◆ **Work order**
Write down the whole listing below again without changing a word.

***** Dataset content

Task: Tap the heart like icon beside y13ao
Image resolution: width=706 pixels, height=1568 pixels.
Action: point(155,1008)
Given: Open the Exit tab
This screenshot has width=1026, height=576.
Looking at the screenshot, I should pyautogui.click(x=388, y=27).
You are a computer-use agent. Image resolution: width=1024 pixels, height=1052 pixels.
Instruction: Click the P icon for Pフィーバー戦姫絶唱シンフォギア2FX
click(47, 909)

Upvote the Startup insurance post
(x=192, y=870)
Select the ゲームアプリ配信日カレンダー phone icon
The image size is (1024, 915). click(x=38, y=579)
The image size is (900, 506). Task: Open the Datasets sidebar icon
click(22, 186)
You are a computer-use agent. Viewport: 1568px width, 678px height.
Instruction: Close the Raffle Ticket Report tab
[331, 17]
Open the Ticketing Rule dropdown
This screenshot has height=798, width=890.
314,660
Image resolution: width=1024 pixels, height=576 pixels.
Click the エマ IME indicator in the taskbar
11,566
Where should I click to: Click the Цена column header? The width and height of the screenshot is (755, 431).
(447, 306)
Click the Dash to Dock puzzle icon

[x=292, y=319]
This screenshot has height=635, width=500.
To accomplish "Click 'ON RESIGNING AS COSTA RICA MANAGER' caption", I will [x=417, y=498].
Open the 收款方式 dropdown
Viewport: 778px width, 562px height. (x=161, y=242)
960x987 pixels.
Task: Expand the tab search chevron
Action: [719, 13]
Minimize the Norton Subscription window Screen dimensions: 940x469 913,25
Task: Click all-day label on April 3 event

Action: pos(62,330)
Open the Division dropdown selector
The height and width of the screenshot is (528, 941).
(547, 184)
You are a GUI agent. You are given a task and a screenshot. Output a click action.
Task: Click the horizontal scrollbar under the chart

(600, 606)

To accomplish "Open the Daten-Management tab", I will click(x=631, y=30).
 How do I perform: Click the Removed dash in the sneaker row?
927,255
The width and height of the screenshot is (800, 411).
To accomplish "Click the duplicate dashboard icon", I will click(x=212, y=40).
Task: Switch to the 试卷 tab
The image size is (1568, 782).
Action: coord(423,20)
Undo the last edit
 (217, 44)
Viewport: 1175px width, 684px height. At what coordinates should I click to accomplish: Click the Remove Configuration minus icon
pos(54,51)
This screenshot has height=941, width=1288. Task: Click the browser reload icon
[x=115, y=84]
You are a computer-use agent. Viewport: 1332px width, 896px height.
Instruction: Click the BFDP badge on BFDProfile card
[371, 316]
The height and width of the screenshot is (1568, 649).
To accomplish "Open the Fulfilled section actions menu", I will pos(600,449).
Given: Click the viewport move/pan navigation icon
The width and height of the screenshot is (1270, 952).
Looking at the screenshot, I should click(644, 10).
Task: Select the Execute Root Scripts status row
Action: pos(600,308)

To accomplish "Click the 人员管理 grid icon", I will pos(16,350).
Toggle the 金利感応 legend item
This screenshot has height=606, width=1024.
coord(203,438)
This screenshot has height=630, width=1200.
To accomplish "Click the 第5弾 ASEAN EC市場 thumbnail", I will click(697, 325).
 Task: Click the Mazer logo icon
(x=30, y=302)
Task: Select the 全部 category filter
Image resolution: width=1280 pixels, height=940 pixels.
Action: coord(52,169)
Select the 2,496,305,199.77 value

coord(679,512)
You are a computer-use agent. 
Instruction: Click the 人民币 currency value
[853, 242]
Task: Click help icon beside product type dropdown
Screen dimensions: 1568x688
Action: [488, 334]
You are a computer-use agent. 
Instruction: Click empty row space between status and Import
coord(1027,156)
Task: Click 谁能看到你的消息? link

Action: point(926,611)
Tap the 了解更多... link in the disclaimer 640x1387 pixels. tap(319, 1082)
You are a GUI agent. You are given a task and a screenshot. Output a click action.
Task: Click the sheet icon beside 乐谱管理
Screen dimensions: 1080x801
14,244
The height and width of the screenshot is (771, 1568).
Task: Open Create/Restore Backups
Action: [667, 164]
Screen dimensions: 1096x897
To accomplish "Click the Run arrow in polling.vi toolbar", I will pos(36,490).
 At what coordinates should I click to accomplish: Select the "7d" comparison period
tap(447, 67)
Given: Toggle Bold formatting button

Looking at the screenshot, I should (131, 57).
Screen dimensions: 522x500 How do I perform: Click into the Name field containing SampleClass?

**********

◆ **Solution below**
Task: Tap the heart like icon beside y13ao
Image resolution: width=706 pixels, height=1568 pixels.
Action: point(155,1008)
Given: Open the Exit tab
This screenshot has width=1026, height=576.
Looking at the screenshot, I should pyautogui.click(x=388, y=27).
You are a computer-use agent. Image resolution: width=1024 pixels, height=1052 pixels.
Instruction: Click the P icon for Pフィーバー戦姫絶唱シンフォギア2FX
click(47, 909)

Upvote the Startup insurance post
(x=192, y=870)
Select the ゲームアプリ配信日カレンダー phone icon
The image size is (1024, 915). click(x=38, y=579)
The image size is (900, 506). Task: Open the Datasets sidebar icon
click(22, 186)
You are a computer-use agent. Viewport: 1568px width, 678px height.
Instruction: Close the Raffle Ticket Report tab
[331, 17]
Open the Ticketing Rule dropdown
This screenshot has height=798, width=890.
314,660
Image resolution: width=1024 pixels, height=576 pixels.
Click the エマ IME indicator in the taskbar
11,566
Where should I click to: Click the Цена column header? The width and height of the screenshot is (755, 431).
(447, 306)
Click the Dash to Dock puzzle icon

[x=292, y=319]
This screenshot has height=635, width=500.
To accomplish "Click 'ON RESIGNING AS COSTA RICA MANAGER' caption", I will [x=417, y=498].
Open the 收款方式 dropdown
Viewport: 778px width, 562px height. (x=161, y=242)
960x987 pixels.
Task: Expand the tab search chevron
Action: [719, 13]
Minimize the Norton Subscription window Screen dimensions: 940x469 913,25
Task: Click all-day label on April 3 event

Action: pos(62,330)
Open the Division dropdown selector
The height and width of the screenshot is (528, 941).
(547, 184)
You are a GUI agent. You are given a task and a screenshot. Output a click action.
Task: Click the horizontal scrollbar under the chart

(600, 606)

To accomplish "Open the Daten-Management tab", I will click(x=631, y=30).
 How do I perform: Click the Removed dash in the sneaker row?
927,255
The width and height of the screenshot is (800, 411).
To accomplish "Click the duplicate dashboard icon", I will click(x=212, y=40).
Task: Switch to the 试卷 tab
The image size is (1568, 782).
Action: coord(423,20)
Undo the last edit
 (217, 44)
Viewport: 1175px width, 684px height. At what coordinates should I click to accomplish: Click the Remove Configuration minus icon
pos(54,51)
This screenshot has height=941, width=1288. Task: Click the browser reload icon
[x=115, y=84]
You are a computer-use agent. Viewport: 1332px width, 896px height.
Instruction: Click the BFDP badge on BFDProfile card
[371, 316]
The height and width of the screenshot is (1568, 649).
To accomplish "Open the Fulfilled section actions menu", I will pos(600,449).
Given: Click the viewport move/pan navigation icon
The width and height of the screenshot is (1270, 952).
Looking at the screenshot, I should click(644, 10).
Task: Select the Execute Root Scripts status row
Action: pos(600,308)

To accomplish "Click the 人员管理 grid icon", I will pos(16,350).
Toggle the 金利感応 legend item
This screenshot has height=606, width=1024.
coord(203,438)
This screenshot has height=630, width=1200.
To accomplish "Click the 第5弾 ASEAN EC市場 thumbnail", I will click(697, 325).
 Task: Click the Mazer logo icon
(x=30, y=302)
Task: Select the 全部 category filter
Image resolution: width=1280 pixels, height=940 pixels.
Action: coord(52,169)
Select the 2,496,305,199.77 value

coord(679,512)
You are a computer-use agent. 
Instruction: Click the 人民币 currency value
[853, 242]
Task: Click help icon beside product type dropdown
Screen dimensions: 1568x688
Action: [488, 334]
You are a computer-use agent. 
Instruction: Click empty row space between status and Import
coord(1027,156)
Task: Click 谁能看到你的消息? link

Action: point(926,611)
Tap the 了解更多... link in the disclaimer 640x1387 pixels. tap(319, 1082)
You are a GUI agent. You are given a task and a screenshot. Output a click action.
Task: Click the sheet icon beside 乐谱管理
Screen dimensions: 1080x801
14,244
The height and width of the screenshot is (771, 1568).
Task: Open Create/Restore Backups
Action: [667, 164]
Screen dimensions: 1096x897
To accomplish "Click the Run arrow in polling.vi toolbar", I will pos(36,490).
 At what coordinates should I click to accomplish: Select the "7d" comparison period
tap(447, 67)
Given: Toggle Bold formatting button

Looking at the screenshot, I should (131, 57).
Screen dimensions: 522x500 How do I perform: Click into the Name field containing SampleClass?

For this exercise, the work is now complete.